La multipolaridad no debe entenderse únicamente como la emergencia de nuevos polos de poder —como China, India, Rusia, Brasil o África— en contraposición al viejo centro occidental. Más bien, debe asumirse como una posibilidad histórica para reconstruir el mundo desde la pluralidad natural que lo compone, desde una geopolítica de las cosmologías. En este sentido, la multipolaridad crea las condiciones para una tecnopluralidad: el florecimiento de distintas concepciones de la técnica, basadas en modos diversos de habitar el mundo.
Culturas como la maya, la inca, la china o la india han desarrollado formas de tecnología profundamente integradas con sus cosmovisiones. En lugar de centrarse en la acumulación o la competencia, estas culturas pensaban la técnica como extensión de una ética del cuidado, del equilibrio con la naturaleza, de la continuidad entre lo espiritual y lo material expone Hui en su pensamiento. ¿Por qué reducir entonces la tecnología al algoritmo, al robot, al extractivismo digital? ¿Por qué no pensar también en tecnologías de la relación, del cuidado, de la armonía?
En este nuevo escenario, la soberanía tecnológica no debe limitarse a tener infraestructura digital propia o producir microchips nacionales. Debe significar la capacidad de cada pueblo de definir qué tecnologías necesita, para qué fines, y desde qué visión del mundo. Una neutralidad tecnológica en apariencia —como propone cierta geopolítica tecnocrática— sigue siendo funcional al modelo dominante si no se cuestiona el marco cultural que determina qué se produce y cómo.
Así como reconocemos la pluralidad cultural, debemos afirmar con la misma fuerza la pluralidad tecnológica. Las tecnologías deben nacer del suelo de la cultura, del pensamiento, de la historia y del territorio. Se piensa y se crea desde donde se es, dicen algunos. Deben responder a las preguntas que cada civilización se ha hecho sobre la vida, la muerte, el sentido, la comunidad, el tiempo y la naturaleza.

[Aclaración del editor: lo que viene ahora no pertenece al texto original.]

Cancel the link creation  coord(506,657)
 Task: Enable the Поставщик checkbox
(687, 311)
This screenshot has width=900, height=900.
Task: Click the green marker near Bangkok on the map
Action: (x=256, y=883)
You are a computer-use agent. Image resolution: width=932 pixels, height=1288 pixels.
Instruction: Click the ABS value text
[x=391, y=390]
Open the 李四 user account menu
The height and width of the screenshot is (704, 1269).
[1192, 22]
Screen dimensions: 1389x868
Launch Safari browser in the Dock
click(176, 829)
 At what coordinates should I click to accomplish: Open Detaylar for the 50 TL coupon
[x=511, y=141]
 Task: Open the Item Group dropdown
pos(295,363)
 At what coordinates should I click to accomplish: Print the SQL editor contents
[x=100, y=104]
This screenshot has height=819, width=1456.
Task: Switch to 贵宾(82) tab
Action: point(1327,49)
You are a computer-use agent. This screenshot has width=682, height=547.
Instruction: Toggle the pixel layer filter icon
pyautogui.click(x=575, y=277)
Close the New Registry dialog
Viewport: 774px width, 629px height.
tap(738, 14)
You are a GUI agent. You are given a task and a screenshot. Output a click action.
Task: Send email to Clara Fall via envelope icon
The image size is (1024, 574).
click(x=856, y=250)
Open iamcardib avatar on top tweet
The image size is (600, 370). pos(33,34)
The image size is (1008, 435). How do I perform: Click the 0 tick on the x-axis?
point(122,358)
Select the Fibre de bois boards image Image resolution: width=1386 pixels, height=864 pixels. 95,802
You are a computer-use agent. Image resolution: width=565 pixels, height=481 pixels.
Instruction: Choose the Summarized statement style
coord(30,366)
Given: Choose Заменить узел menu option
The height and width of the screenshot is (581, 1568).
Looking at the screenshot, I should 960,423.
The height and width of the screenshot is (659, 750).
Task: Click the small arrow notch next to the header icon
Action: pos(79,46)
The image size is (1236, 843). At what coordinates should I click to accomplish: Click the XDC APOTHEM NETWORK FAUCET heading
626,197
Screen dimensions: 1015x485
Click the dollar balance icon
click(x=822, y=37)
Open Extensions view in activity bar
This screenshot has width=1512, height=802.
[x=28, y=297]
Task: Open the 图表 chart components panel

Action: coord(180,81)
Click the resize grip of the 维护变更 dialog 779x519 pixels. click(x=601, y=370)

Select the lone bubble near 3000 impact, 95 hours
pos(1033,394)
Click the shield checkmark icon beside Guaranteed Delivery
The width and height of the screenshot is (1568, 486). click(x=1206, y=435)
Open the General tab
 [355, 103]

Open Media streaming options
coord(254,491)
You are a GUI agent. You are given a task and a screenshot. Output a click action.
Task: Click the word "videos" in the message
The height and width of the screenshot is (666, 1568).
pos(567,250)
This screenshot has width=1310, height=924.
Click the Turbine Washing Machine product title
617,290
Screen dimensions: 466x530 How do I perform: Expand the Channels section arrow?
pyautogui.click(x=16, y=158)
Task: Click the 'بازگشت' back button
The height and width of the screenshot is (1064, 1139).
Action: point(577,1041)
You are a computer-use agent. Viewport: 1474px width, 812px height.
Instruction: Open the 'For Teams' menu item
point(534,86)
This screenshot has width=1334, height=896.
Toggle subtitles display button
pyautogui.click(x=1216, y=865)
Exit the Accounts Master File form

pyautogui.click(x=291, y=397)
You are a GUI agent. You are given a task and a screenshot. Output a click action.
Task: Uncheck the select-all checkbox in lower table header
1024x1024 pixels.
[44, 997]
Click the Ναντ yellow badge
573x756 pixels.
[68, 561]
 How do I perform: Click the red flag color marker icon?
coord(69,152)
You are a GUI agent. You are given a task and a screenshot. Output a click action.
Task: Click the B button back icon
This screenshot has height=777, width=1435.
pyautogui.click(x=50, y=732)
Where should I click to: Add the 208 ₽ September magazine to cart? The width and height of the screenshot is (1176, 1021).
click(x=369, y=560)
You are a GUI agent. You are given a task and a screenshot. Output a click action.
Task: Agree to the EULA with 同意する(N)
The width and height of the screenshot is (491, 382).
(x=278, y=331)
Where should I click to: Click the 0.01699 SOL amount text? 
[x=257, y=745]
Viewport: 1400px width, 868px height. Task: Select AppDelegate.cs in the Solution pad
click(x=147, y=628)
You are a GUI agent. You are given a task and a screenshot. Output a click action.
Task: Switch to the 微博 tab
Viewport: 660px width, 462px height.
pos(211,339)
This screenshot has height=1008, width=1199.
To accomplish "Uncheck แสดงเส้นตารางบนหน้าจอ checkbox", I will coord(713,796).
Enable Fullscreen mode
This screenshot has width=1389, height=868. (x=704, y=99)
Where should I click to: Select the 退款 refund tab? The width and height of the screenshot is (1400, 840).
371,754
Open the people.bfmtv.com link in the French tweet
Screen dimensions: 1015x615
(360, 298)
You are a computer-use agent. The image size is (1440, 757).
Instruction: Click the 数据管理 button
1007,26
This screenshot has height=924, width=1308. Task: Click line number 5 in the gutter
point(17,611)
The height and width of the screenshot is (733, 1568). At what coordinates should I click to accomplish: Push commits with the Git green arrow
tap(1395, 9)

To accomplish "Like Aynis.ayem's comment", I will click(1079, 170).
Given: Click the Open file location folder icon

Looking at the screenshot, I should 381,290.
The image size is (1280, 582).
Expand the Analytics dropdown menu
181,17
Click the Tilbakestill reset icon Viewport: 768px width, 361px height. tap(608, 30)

La multipolaridad y la tecnopluralidad son dos caras de una misma aspiración: recuperar la posibilidad de construir el futuro desde nuestras raíces, desde nuestras propias formas de entender la vida. En vez de seguir importando modelos, debemos atrevernos a imaginar los nuestros. No se trata de regresar al pasado, sino de reactivar las sabidurías ancestrales para inventar otras modernidades, otras tecnologías, otros futuros verdaderamente fecundos.